A new brochure, Hearing Loss, Genetics and Your Child has been designed both to connect families like yours with genetics professionals, and to prepare them for a genetics appointment. The brochure also answers other questions families may have, such as who will pay for genetic testing, and contains basic facts on genetics-related hearing loss. The brochure was developed by a team of medical geneticists, genetic counselors, audiologists, parent advocates, and health science information specialists led by Kathleen Arnos, PhD, FACMG, Professor of Biology and Genetics Program Director at Gallaudet University in Washington DC, whose career has been devoted to understanding genetics and hearing loss. It is being distributed by the National Coordinating Center for the Regional Genetic and Newborn Screening Services Collaboratives (NCC), housed at the American College of Medical Genetics (ACMG), which funded its development.
Hearing Loss, Genetics and Your Child is available in printed and downloadable pdf formats. It is written in layperson’s terms and is available in both English and Spanish. It can be accessed electronically at no cost at www.nccrcg.org under the “Resources” tab. If you have any further questions about the hearing loss brochures, or would like to connect with the National Coordinating Center, you can contact either Matthew Tranter (mtranter@acmg.net) or Judith Benkendorf, MS, CGC (jbenkendorf@acmg.net) or by calling 301-718-9603.
Is it essential to address hearing loss before a child reaches the age of seven years?
Absolutely!! The ideal age for addressing hearing loss (effective parenting techniques, effective exposure to language, consideration of assistive listening devices, etc.) is from birth. Recent research has demonstrated that when deaf children are identified and receive early intervention services within the first six months of life, their language abilities are much more likely to fall within the normal range for hearing children by the time they enter school.
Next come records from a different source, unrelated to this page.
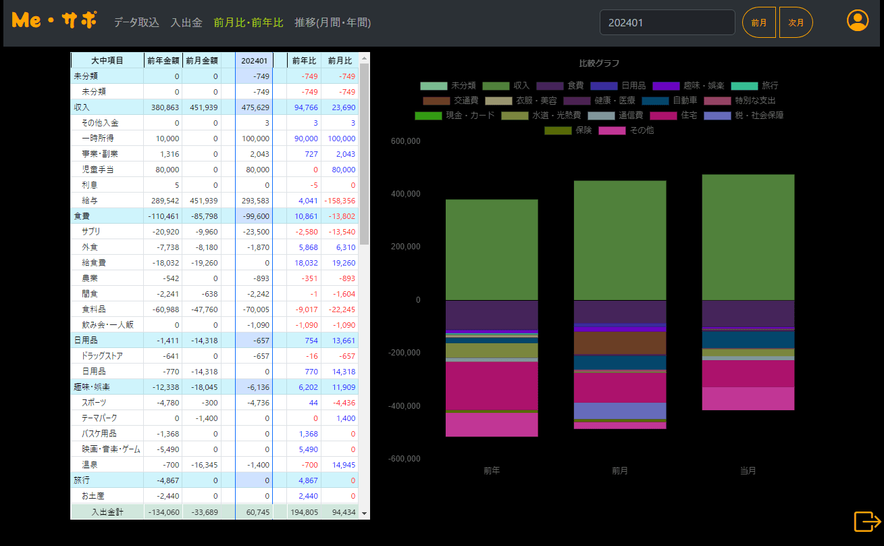Image resolution: width=884 pixels, height=546 pixels.
Task: Toggle the 収入 legend series
Action: [x=506, y=86]
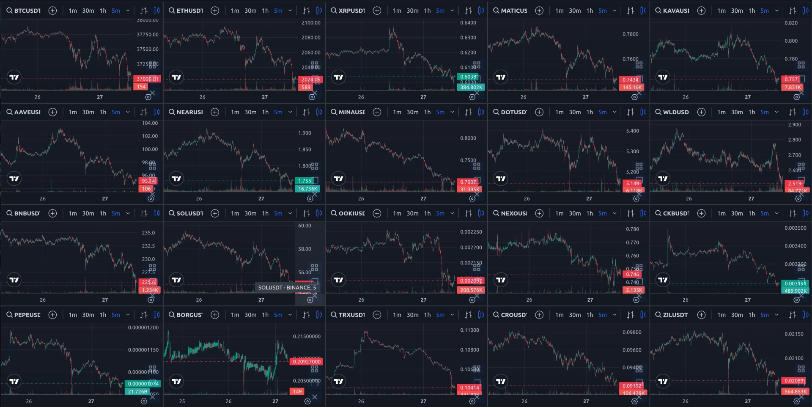812x407 pixels.
Task: Select the 5m interval on MINAUSDT chart
Action: (x=440, y=112)
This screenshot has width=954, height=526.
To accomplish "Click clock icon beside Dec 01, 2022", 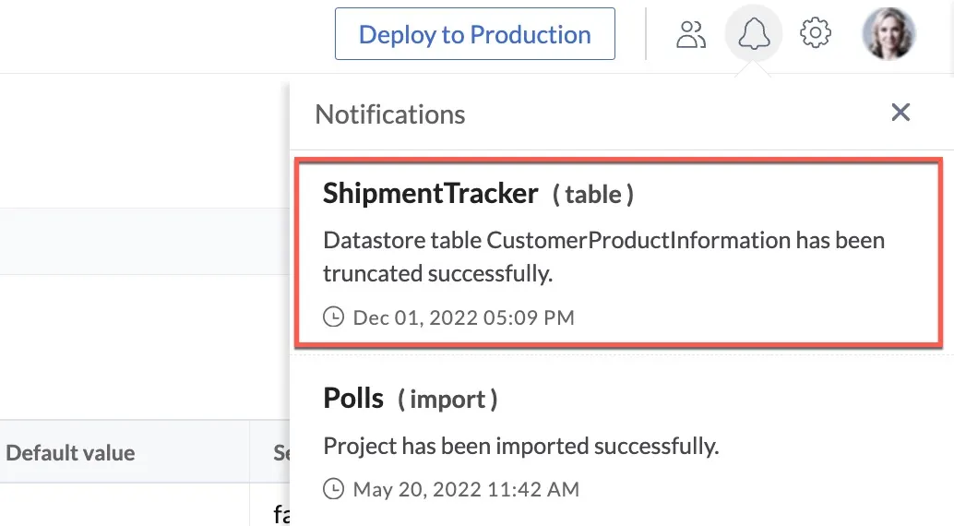I will click(x=333, y=317).
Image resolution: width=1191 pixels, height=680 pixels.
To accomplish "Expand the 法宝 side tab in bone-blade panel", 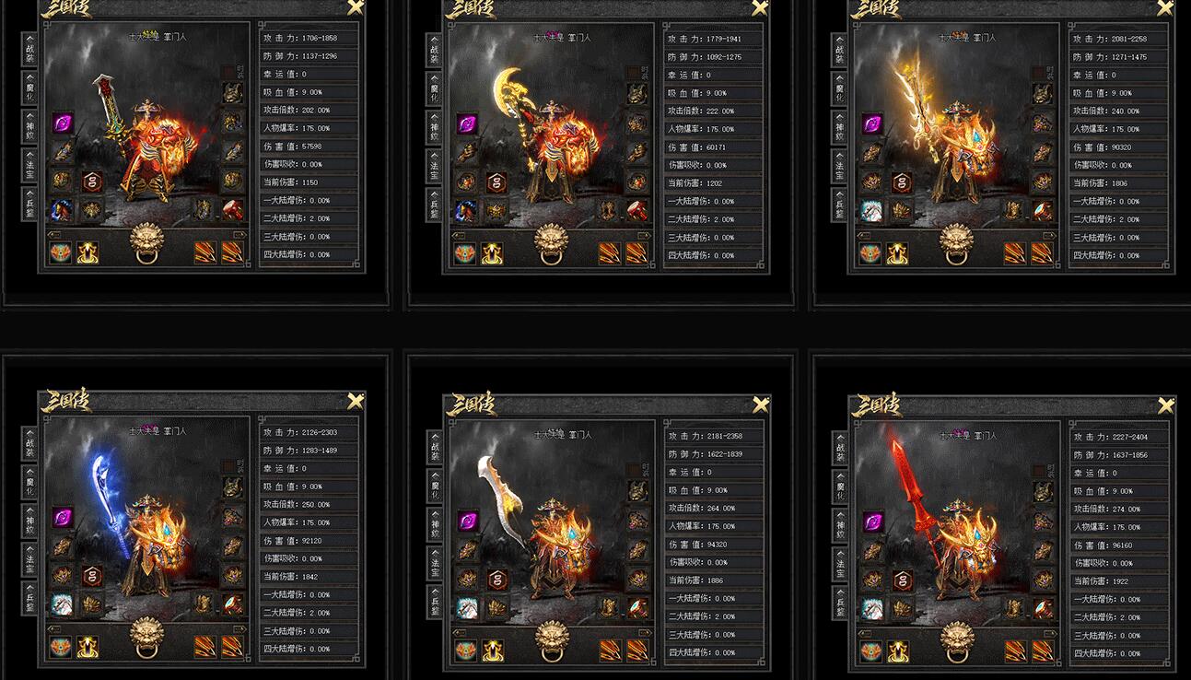I will pos(435,564).
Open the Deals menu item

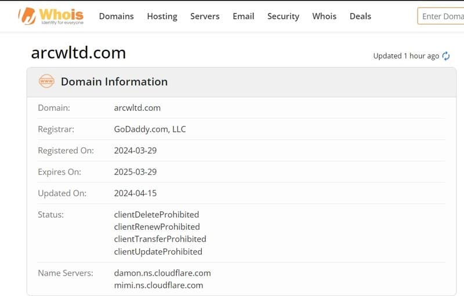coord(360,16)
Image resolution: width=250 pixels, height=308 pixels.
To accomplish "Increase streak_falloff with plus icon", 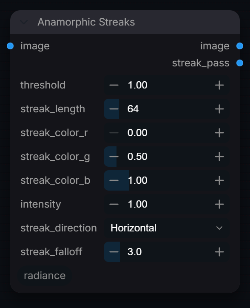I will click(x=219, y=252).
Strategies for ensuring effective access to language, supporting social-emotional development, and all of the other issues noted above are essential as early as possible in order to ensure normal development…and providing them after the age at which hearing children are starting to aquire language definitely is not “normal.”
All of that said, “better late than never.” If those early opportunities have been missed, the situation calls for even more vigorous, concerted efforts by all involved.